Pick up the discussion thread about a generic TVM inference pipeline for Autoware and keep writing it from its last line.

### GIVEN PASSAGE
- - - -

LucaFos commented 3 years ago

Feature request

Description

Proceeding with https://discourse.ros.org/t/unified-ml-inference-in-autoware-a-proposal/14058 plan, we need an implementation for a generic inference pipeline using TVM.

Implementation considerations

The pipeline will be generic, the preprocessing and postprocessing stages will need to be implemented by the user.

Additional information

A validation test will also be provided, running the pipeline on yolo_v2_tiny.

LiyouZhou commented 3 years ago

All dendpency of Autoware need to be supplied as a rosdep package. hence TVM_Runtime needed to be added. Ideally, we want to build a single binary that can support multiple hardware configurations.

As part of this work, we need to do the following validation.

[ ] Build a TVM binary with CUDA and Vulcan backends turned on.
[ ] copy this binary into a system that lacks libcuda or libvulkan,
[ ] build a tvm example using CPU only inference. Make sure it still works.
[ ] copy this binary into a system that lacks libvulkan,
[ ] build a tvm example using CUDA inference. Make sure it still works.
[ ] copy this binary into a system that lacks libcuda,
[ ] Tweak TVM Cli to support vulkan target
[ ] build a tvm example using Vulkan inference. Make sure it still works.

- - - -

### RECORDED DATA
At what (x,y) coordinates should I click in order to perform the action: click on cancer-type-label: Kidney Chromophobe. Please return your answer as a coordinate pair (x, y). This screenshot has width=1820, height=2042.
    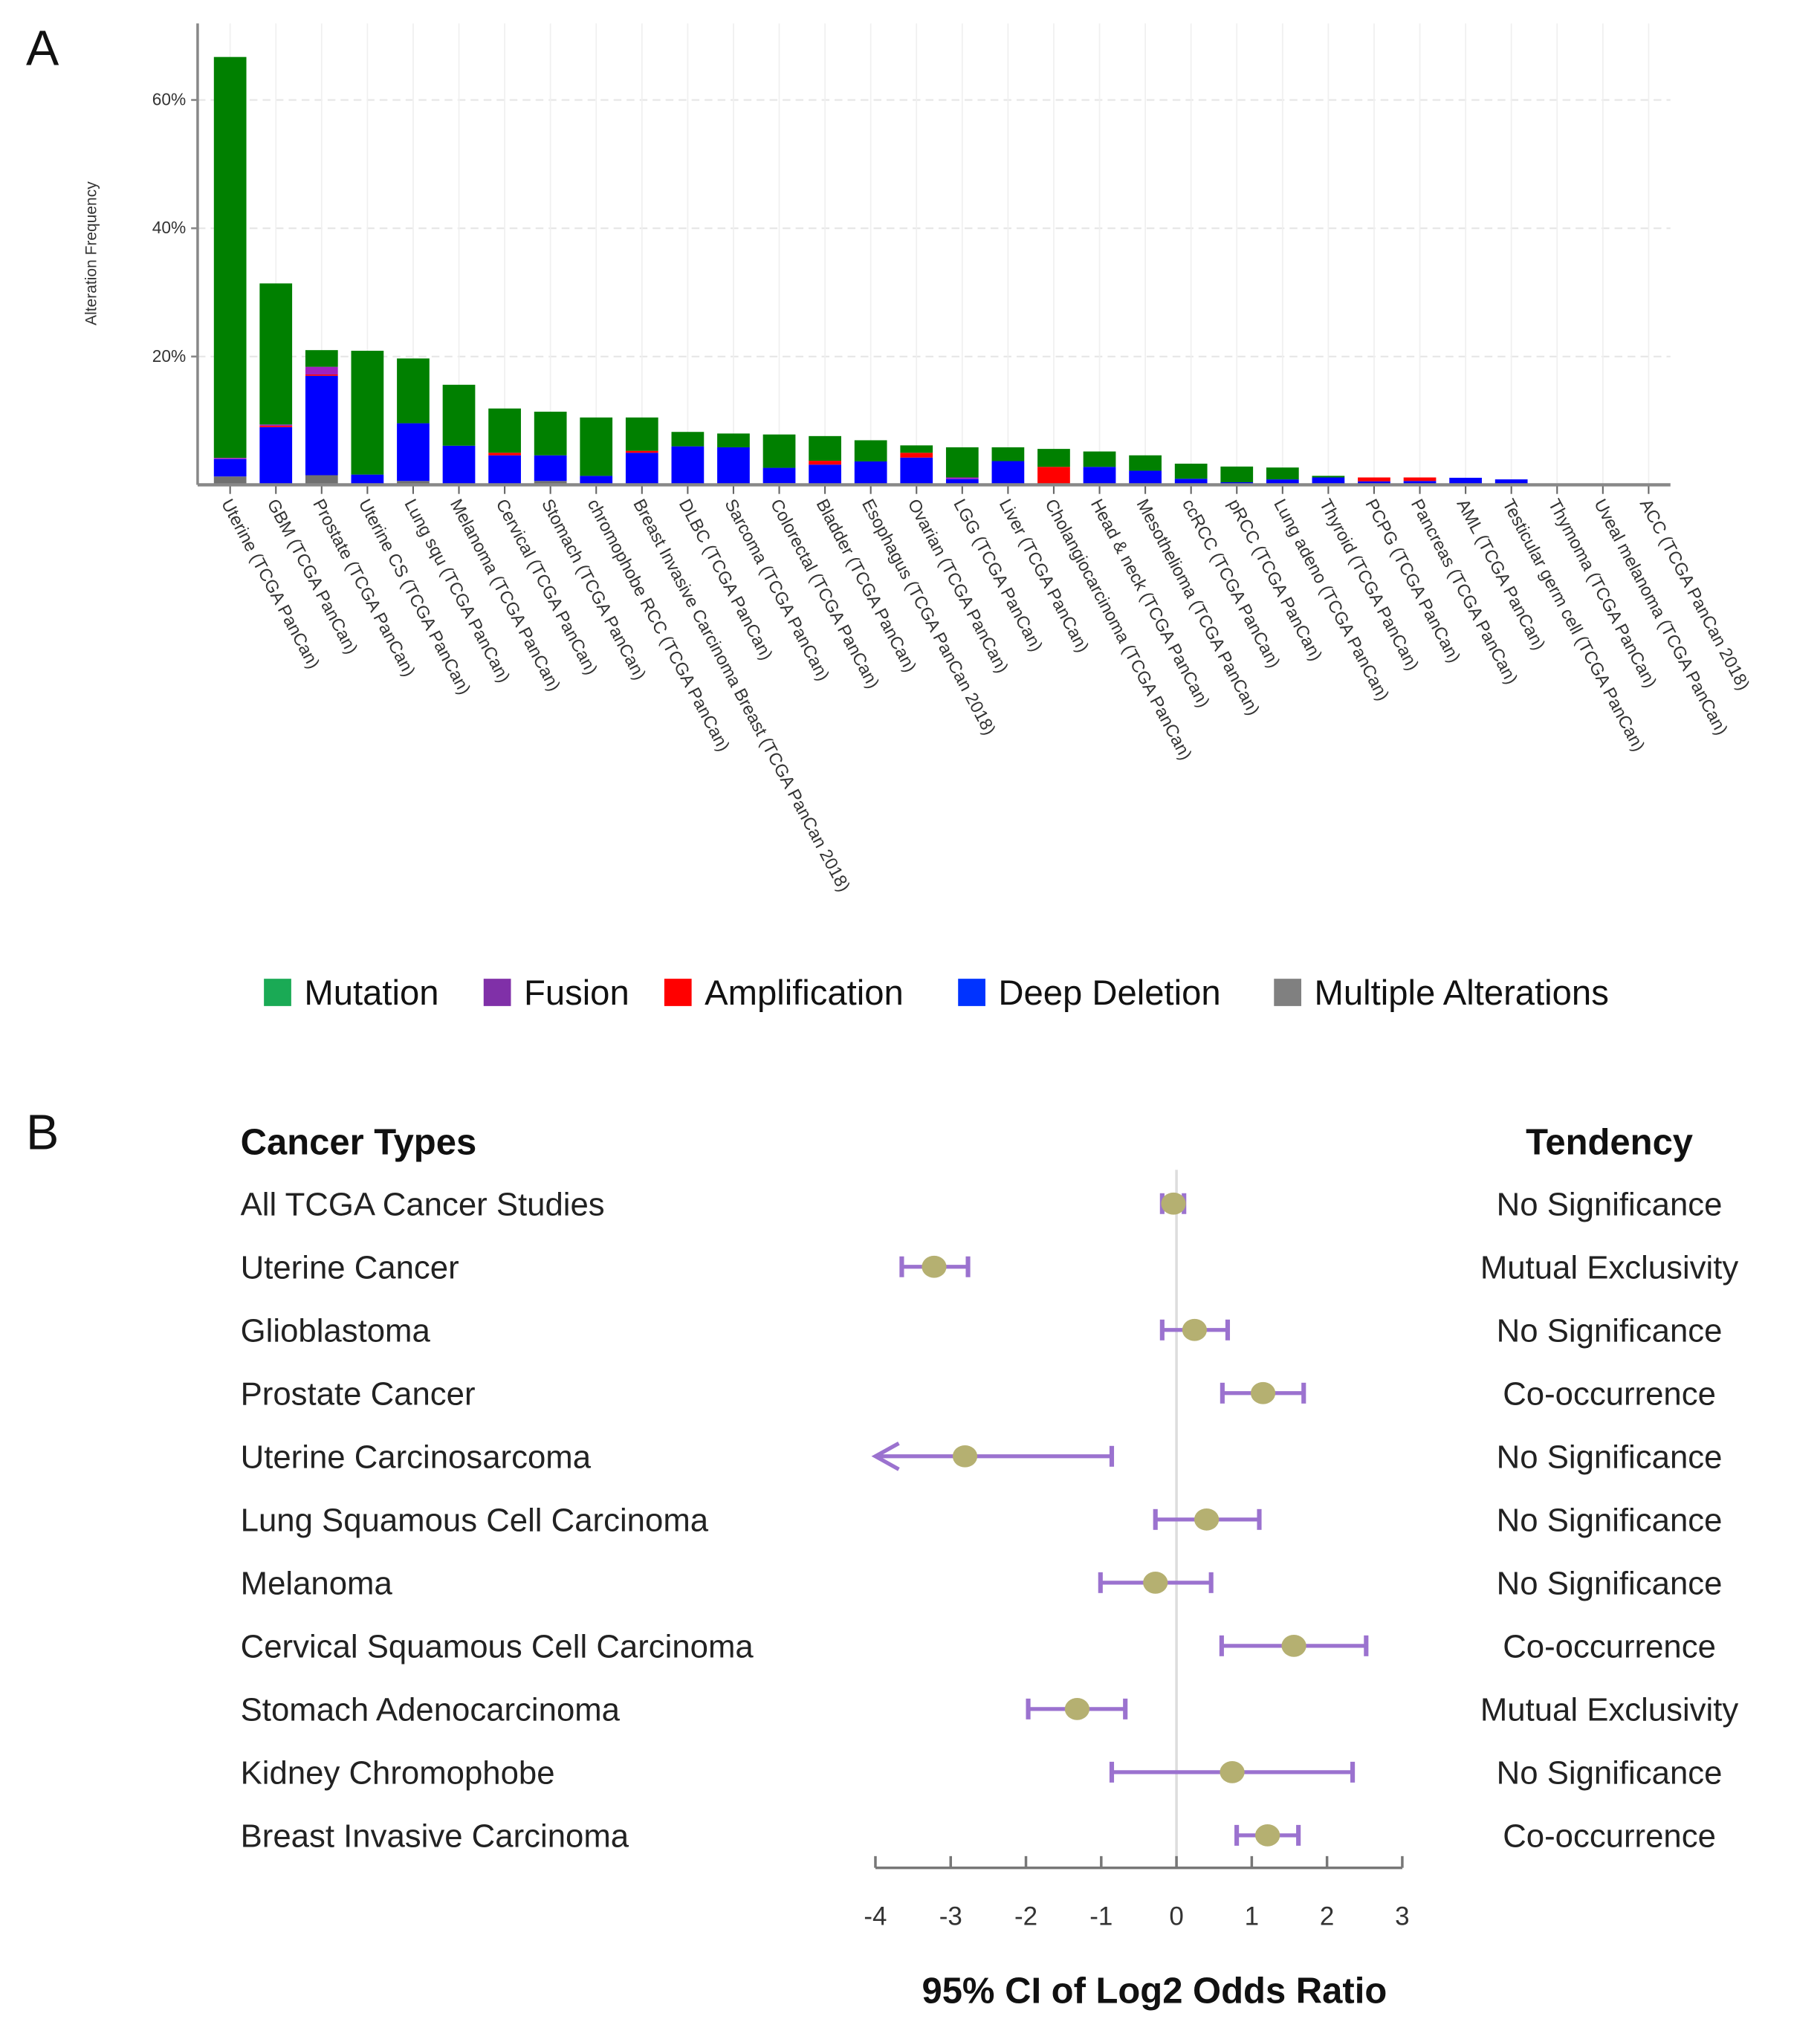
    Looking at the image, I should click on (398, 1773).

- - - -

### ANSWER SPACE
@JWhitleyWork can you check to see if we are on the same page?

JWhitleyWork commented 3 years ago

@LiyouZhou Yes, this looks correct to me. I'm still working on the ROS package. Please see this TVM config file which enables CUDA, Vulkan, OpenGL, and OpenCL. This will currently only work on ROS Foxy / Ubuntu Focal because Vulkan is not available in Ubuntu Bionic. If using in Bionic, set USE_VULKAN to OFF.

ambroise-arm commented 3 years ago

@JWhitleyWork Using modelzoo to build the libtvm runtime shared object and to compile yolo_v2_tiny, I get to the following results.

build tvm binary with cuda: done
copy to a systen without cuda: done
build a tvm example using CPU only: error

$ make 
[ 50%] Linking CXX executable example_pipeline
/usr/bin/ld: warning: libcudart.so.10.1, needed by //usr/local/lib/libtvm_runtime.so, not found (try using -rpath or -rpath-link)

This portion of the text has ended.